Facebook has a lot of information stored about users. Not just age and gender. They also have a lot of information (that we freely give them) about what movies we like, which brands we support, and what type of organizations we interact with online.

So Facebook can look for the common threads in any group. Maybe a lot of your previous ticket buyers like Kenneth Branagh, Starbucks, and roller derby. You don’t need to try to ferret those patterns out. Facebook can look for them in the information it already has about your previous buyers.

The next step is even more powerful. Facebook can look for other Facebook users that also likes Kenneth Branagh, Starbucks, and roller derby. Again you don’t get to know the names of those people – it would be terrifyingly Orwellian if you did – but you have a group of people that match the profile of a person who has opened their wallet and paid money to see one of your productions before.

What to do with this

I’ll be honest. I’m terrified of paid advertising for shows. It seems to me that doing any kind of paid advertising requires trial and error as you figure out what combination of message, offer, and channel is going to resonate with the right people. You learn and tweak as you go, but with each lesson along the way is costing you (sometimes a lot of) money.

Most productions are on a limited time frame. How easy would it be to pay for a bunch of advertising up front, and just as you start figuring out what is going to work, the run is over.

What I like about Facebook ads using lookalike audiences is that many of the variables have been eliminated. You already know that you are getting in front of the right people on a channel they use.

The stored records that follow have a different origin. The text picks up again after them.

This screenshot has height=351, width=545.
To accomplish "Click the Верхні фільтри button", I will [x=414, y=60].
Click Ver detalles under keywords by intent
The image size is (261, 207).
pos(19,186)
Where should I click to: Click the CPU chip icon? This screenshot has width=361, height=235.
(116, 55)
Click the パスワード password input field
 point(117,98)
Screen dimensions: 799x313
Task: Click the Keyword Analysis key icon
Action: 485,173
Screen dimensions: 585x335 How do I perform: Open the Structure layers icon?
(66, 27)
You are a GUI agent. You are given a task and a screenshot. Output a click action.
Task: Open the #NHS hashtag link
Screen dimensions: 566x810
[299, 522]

  • They have at least at some point been active on Facebook, or there wouldn’t be enough info about them to match your profile – they will see your message
  • They are similar to your previous buyers so you know they are the type of people who will care about your show

If you use Facebook ads (which can be budgeted to literally a few dollars a day) you just need to focus on the message and the offer – which is something you have to be doing with all of your “free” marketing tactics anyway.

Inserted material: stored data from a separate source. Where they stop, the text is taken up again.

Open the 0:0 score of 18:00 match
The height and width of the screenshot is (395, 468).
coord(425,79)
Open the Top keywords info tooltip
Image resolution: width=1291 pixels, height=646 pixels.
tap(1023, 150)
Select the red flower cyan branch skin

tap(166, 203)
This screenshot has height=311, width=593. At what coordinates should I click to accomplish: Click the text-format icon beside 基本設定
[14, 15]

Facebook’s interface for ads – and especially the power editor where lookalike audiences are created – can be a little confusing. If there’s enough interest, I might create a step-by-step walk-through of creating an ad that goes out to a lookalike audience. You can let me know if that’s something you’d like to see in the comments.

In the meantime just know that this is possible. As you think about your budget for future shows, I suggest earmarking even as little as $50 to experiment with this. It’s one of the least expensive and most efficient ways of advertising I can think of.

And if you aren’t collecting email addresses of your paying audience yet… start!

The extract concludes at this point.